Merge pull request #12 from computational-cell-analytics/misc

constantinpape · web-flow · commit ea84438de8b1 · 2023-05-12T13:14:51.000+02:00
Expose model type as argument
diff --git a/README.md b/README.md
@@ -15,6 +15,8 @@ We implement napari applications for:
 This is an early beta version. Any feedback is welcome, but please be aware that the functionality is under active development and that several features are not finalized or thoroughly tested yet.
 Once the functionality has matured we plan to release the interactive annotation applications as [napari plugins](https://napari.org/stable/plugins/index.html).
 
+If you run into any problems or have questions please open an issue or reach out via [image.sc](https://forum.image.sc/) using the tag `micro-sam` and tagging @constantinpape.
+
 
 ## Functionality overview
 
@@ -143,6 +145,7 @@ TODO link to video tutorial
 
 - By default, the applications pre-compute the image embeddings produced by SegmentAnything and store them on disc. If you are using a CPU this step can take a while for 3d data or timeseries (you will see a progress bar with a time estimate). If you have access to a GPU without graphical interface (e.g. via a local computer cluster or a cloud provider), you can also pre-compute the embeddings there and then copy them to your laptop / local machine to speed this up. You can use the command `micro_sam.precompute_embeddings` for this (it is installed with the rest of the applications). You can specify the location of the precomputed embeddings via the `embedding_path` argument.
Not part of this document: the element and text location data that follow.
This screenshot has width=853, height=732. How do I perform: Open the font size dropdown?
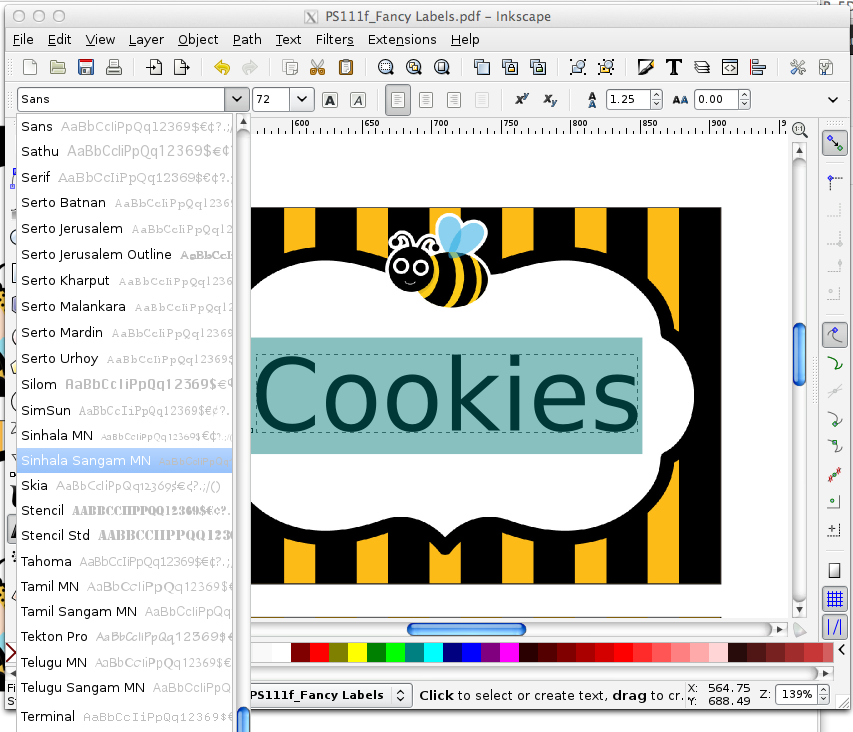pos(302,100)
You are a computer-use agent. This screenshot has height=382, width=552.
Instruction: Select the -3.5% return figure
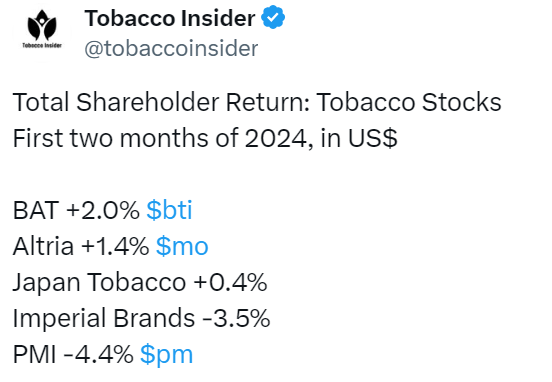tap(236, 318)
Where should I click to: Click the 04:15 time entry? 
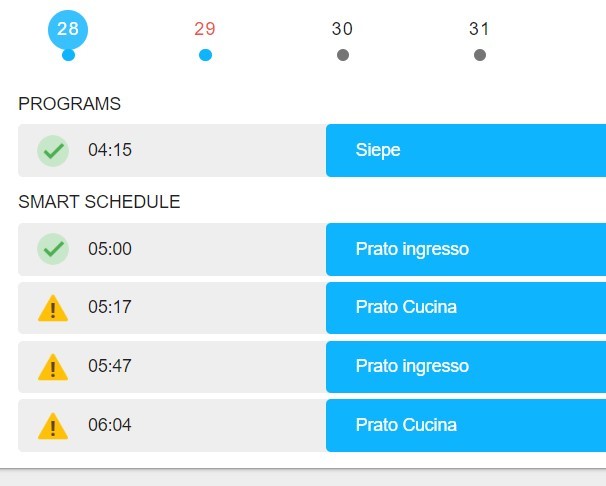(110, 150)
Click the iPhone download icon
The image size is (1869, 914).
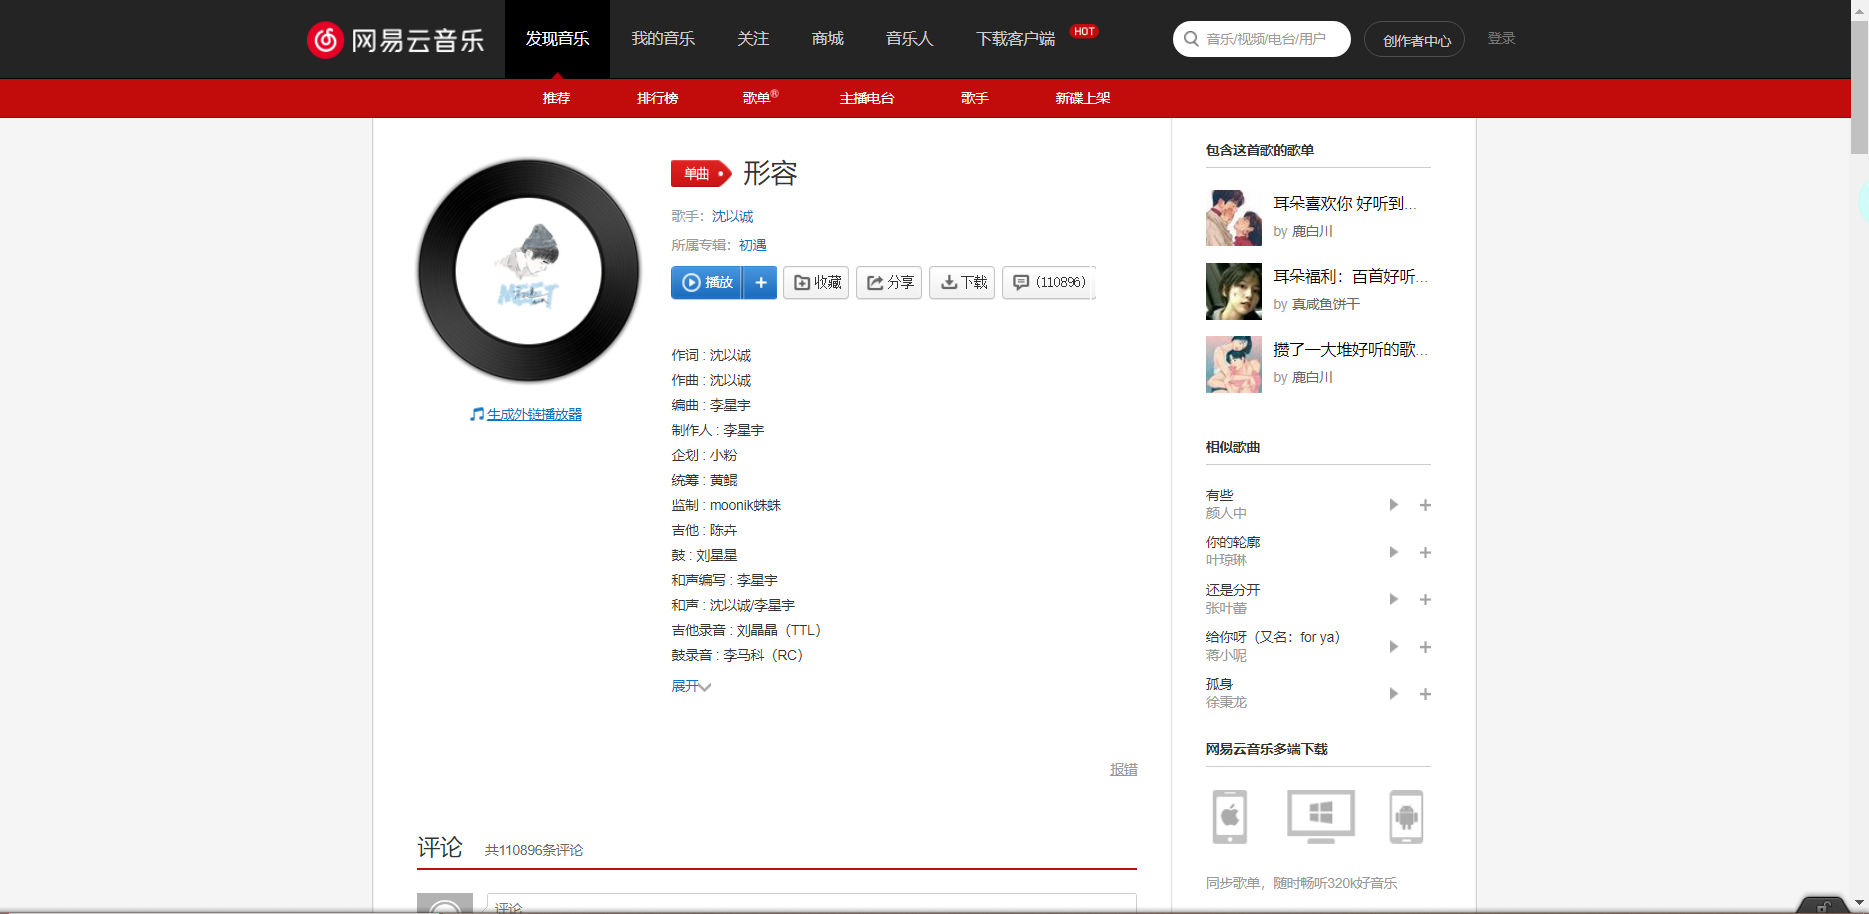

 - Most other processing steps are very fast even on a CPU, so interactive annotation is possible. An exception is the automatic segmentation step (2d segmentation), which takes several minutes without a GPU (depending on the image size). For large volumes and timeseries segmenting an object in 3d / tracking across time can take a couple settings with a CPU (it is very fast with a GPU).
+- You can also try using a smaller version of the SegmentAnything model to speed up the computations. For this you can pass the `model_type` argument and either set it to `vit_l` or `vit_b` (default is `vit_h`). However, this may lead to worse results.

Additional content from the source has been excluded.